以Akt1基因缺損小鼠為模式探討新生期特定GSK3抑制劑對於思覺失調症相關缺損之改善效果

Abstract

思覺失調症為嚴重的神經發展性疾病，致病機轉至今尚未全面了解，因此在治療此心理疾患仍充滿著諸多挑戰。從人類及動物的研究證據指出AKT1基因和思覺失調症的致病有關，且AKT/GSK3這條細胞訊息傳遞路徑也發現參與在思覺失調症的致病機轉中。GSK3為一種蛋白激酶參與在神經系統發育中，而其分子作用主要受到上游的蛋白激酶 — AKT所調控。研究顯示成年Akt1-/-老鼠對於抗精神疾病藥物的治療效果不佳，而GSK3抑制劑能有效治療成年Akt1-/-老鼠所展現出的類思覺失調症缺損。因此，本研究欲探討在新生兒時期給予SB-216763 (選擇性GSK3抑制劑)的治療模式是否能有效治癒成年Akt1+/-老鼠所展現出的類思覺失調症缺損。本研究進行了三個實驗分別從行為層次、生化層次、神經細胞型態層次去剖析此治療模式的效果。在實驗1中，此治療模式能有效地治療成年公母Akt1+/-老鼠所展現的長期記憶缺損。再者，此治療模式在成年公母Akt1+/-老鼠所展現於線索及情境的連結記憶缺損有治療效果。在實驗2中，此治療模式在出生後27天大的Akt1+/-老鼠其海馬的GSK3抑制效果有性別差異，公Akt1+/-老鼠在海馬的GSK3β沒有抑制效果，而母Akt1+/-老鼠在海馬的GSK3α有抑制效果。在實驗3中, 此治療模式被發現能有效的修復成年母Akt1+/-老鼠所展現於海馬CA1區域的椎狀神經細胞其基底樹突複雜度的缺損，而在成年公Akt1+/-老鼠則無效果。綜合以上結果，本研究推測新生兒期給予的SB-216763透過在新生兒期間不同程度的GSK3抑制效果而達到在成年Akt1+/-老鼠所展現出對於此治療效果於認知及神經細胞型態缺損上的性別差異。最後，本研究支持了此治療模式對於Akt1 基因缺損所展現出其相關思覺失調症狀的治療潛力。
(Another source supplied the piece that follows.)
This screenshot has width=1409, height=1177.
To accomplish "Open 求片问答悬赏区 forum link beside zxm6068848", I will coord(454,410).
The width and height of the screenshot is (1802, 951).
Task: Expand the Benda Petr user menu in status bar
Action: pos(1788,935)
Schizophrenia is a severe neurodevelopmental disorder with poorly understood, which remains a major challenge in the treatment of this mental disorder. Accumulating evidence from human and animal studies suggests that AKT1 contributes to susceptibility to schizophrenia and the AKT-GSK3 signaling pathway is involved in the pathogenesis of schizophrenia. GSK3, a key kinase modulating the development of the nervous system, is largely regulated by one of its upstream targets - AKT. Recent study showed that Akt1-/- mice were insensitive to antipsychotic drugs, and GSK3 inhibitors efficiently rescued the schizophrenia-like behaviors in adult Akt1-/- mice. Therefore, in this study, we aim to investigate whether the subchronic treatment with SB216763 (SB) (a selected GSK3 inhibitor) during neonatal period could rescue schizophrenia-related deficits in adult Akt1+/- mice. A series of experiments from three different approaches: behavior, biochemistry and neuromorphology were conducted. In experimental 1, this treatment had therapeutic effect on the aberrant long-term memory in both sexes of adult Akt1+/- mice. Moreover, this treatment rescued the deficits on associative memory with cue or context in both sexes of adult Akt1+/- mice. In experiment 2, this treatment elicited sex differences in the inhibition of GSK3 in the hippocampus of Akt1+/- mice at PND27, which male Akt1+/- mice had no effect of inhibition on hippocampal GSK3, and female Akt1+/- mice had the effect of inhibition on hippocampal GSK3α. In experiment 3, the effect of neonatal subchronic treatment with SB restored the reduction in basal dendritic complexity of the hippocampal CA1 pyramidal neurons of adult female Akt1+/- mice, while this treatment had no effect on basal dendritic complexity of the hippocampal CA1 pyramidal neurons in adult male Akt1+/- mice. Collectively, these results suggest that the neonatal subchronic treatment with SB exerts different levels of action on GSK3 inhibition to correct the dysfunction of AKT1/ GSK3 signaling pathway in different sexes of Akt1+/- mice at PND27, which leads to sex dependent therapeutic effect on adult Akt1+/- mice with cognitive impairments and impaired neuromorphology. Finding from this research supports the therapeutic effect of neonatal subchronic treatment with SB and its potential in the treatment of schizophrenia with Akt1 deficiency.